**What you have to do**: Format the rows below as a JSON list of strings, one string per line, leaving out blank lines.

■ ■ ■ ■ ■

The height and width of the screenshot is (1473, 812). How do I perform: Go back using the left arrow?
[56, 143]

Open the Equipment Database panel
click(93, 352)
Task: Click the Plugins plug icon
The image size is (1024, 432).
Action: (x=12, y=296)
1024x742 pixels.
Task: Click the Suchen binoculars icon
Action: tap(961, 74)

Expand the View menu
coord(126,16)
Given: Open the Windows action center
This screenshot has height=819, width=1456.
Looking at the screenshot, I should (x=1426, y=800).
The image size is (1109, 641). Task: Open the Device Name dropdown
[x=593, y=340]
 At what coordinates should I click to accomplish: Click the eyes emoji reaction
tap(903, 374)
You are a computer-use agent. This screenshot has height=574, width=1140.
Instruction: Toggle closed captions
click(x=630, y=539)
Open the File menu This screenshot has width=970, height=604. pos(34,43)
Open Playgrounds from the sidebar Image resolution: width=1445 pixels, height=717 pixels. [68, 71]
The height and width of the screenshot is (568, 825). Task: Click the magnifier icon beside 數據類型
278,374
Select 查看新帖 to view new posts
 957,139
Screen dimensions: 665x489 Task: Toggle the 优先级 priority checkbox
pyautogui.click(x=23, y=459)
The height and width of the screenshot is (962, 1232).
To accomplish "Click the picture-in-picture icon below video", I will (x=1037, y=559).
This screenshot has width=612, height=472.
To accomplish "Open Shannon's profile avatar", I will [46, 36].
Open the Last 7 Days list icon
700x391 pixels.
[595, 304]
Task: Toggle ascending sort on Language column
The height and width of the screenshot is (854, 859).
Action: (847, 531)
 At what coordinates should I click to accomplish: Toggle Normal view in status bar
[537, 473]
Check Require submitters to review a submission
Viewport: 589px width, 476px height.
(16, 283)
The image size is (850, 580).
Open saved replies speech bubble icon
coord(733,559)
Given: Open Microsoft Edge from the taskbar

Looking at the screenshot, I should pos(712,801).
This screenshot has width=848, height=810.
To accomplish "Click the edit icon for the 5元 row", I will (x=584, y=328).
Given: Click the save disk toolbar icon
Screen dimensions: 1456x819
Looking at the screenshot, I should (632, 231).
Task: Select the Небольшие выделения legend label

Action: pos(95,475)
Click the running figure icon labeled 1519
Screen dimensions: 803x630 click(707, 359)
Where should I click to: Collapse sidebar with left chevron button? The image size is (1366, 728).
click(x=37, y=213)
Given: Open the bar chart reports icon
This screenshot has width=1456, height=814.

■ ■ ■ ■ ■

**Solution**:
[
  "The height and width of the screenshot is (1473, 812). How do I perform: Go back using the left arrow?",
  "[56, 143]",
  "Open the Equipment Database panel",
  "click(93, 352)",
  "Task: Click the Plugins plug icon",
  "The image size is (1024, 432).",
  "Action: (x=12, y=296)",
  "1024x742 pixels.",
  "Task: Click the Suchen binoculars icon",
  "Action: tap(961, 74)",
  "Expand the View menu",
  "coord(126,16)",
  "Given: Open the Windows action center",
  "This screenshot has height=819, width=1456.",
  "Looking at the screenshot, I should (x=1426, y=800).",
  "The image size is (1109, 641). Task: Open the Device Name dropdown",
  "[x=593, y=340]",
  " At what coordinates should I click to accomplish: Click the eyes emoji reaction",
  "tap(903, 374)",
  "You are a computer-use agent. This screenshot has height=574, width=1140.",
  "Instruction: Toggle closed captions",
  "click(x=630, y=539)",
  "Open the File menu This screenshot has width=970, height=604. pos(34,43)",
  "Open Playgrounds from the sidebar Image resolution: width=1445 pixels, height=717 pixels. [68, 71]",
  "The height and width of the screenshot is (568, 825). Task: Click the magnifier icon beside 數據類型",
  "278,374",
  "Select 查看新帖 to view new posts",
  " 957,139",
  "Screen dimensions: 665x489 Task: Toggle the 优先级 priority checkbox",
  "pyautogui.click(x=23, y=459)",
  "The height and width of the screenshot is (962, 1232).",
  "To accomplish \"Click the picture-in-picture icon below video\", I will (x=1037, y=559).",
  "This screenshot has width=612, height=472.",
  "To accomplish \"Open Shannon's profile avatar\", I will [46, 36].",
  "Open the Last 7 Days list icon",
  "700x391 pixels.",
  "[595, 304]",
  "Task: Toggle ascending sort on Language column",
  "The height and width of the screenshot is (854, 859).",
  "Action: (847, 531)",
  " At what coordinates should I click to accomplish: Toggle Normal view in status bar",
  "[537, 473]",
  "Check Require submitters to review a submission",
  "Viewport: 589px width, 476px height.",
  "(16, 283)",
  "The image size is (850, 580).",
  "Open saved replies speech bubble icon",
  "coord(733,559)",
  "Given: Open Microsoft Edge from the taskbar",
  "Looking at the screenshot, I should pos(712,801).",
  "This screenshot has width=848, height=810.",
  "To accomplish \"Click the edit icon for the 5元 row\", I will (x=584, y=328).",
  "Given: Click the save disk toolbar icon",
  "Screen dimensions: 1456x819",
  "Looking at the screenshot, I should (632, 231).",
  "Task: Select the Небольшие выделения legend label",
  "Action: pos(95,475)",
  "Click the running figure icon labeled 1519",
  "Screen dimensions: 803x630 click(707, 359)",
  "Where should I click to: Collapse sidebar with left chevron button? The image size is (1366, 728).",
  "click(x=37, y=213)",
  "Given: Open the bar chart reports icon",
  "This screenshot has width=1456, height=814."
]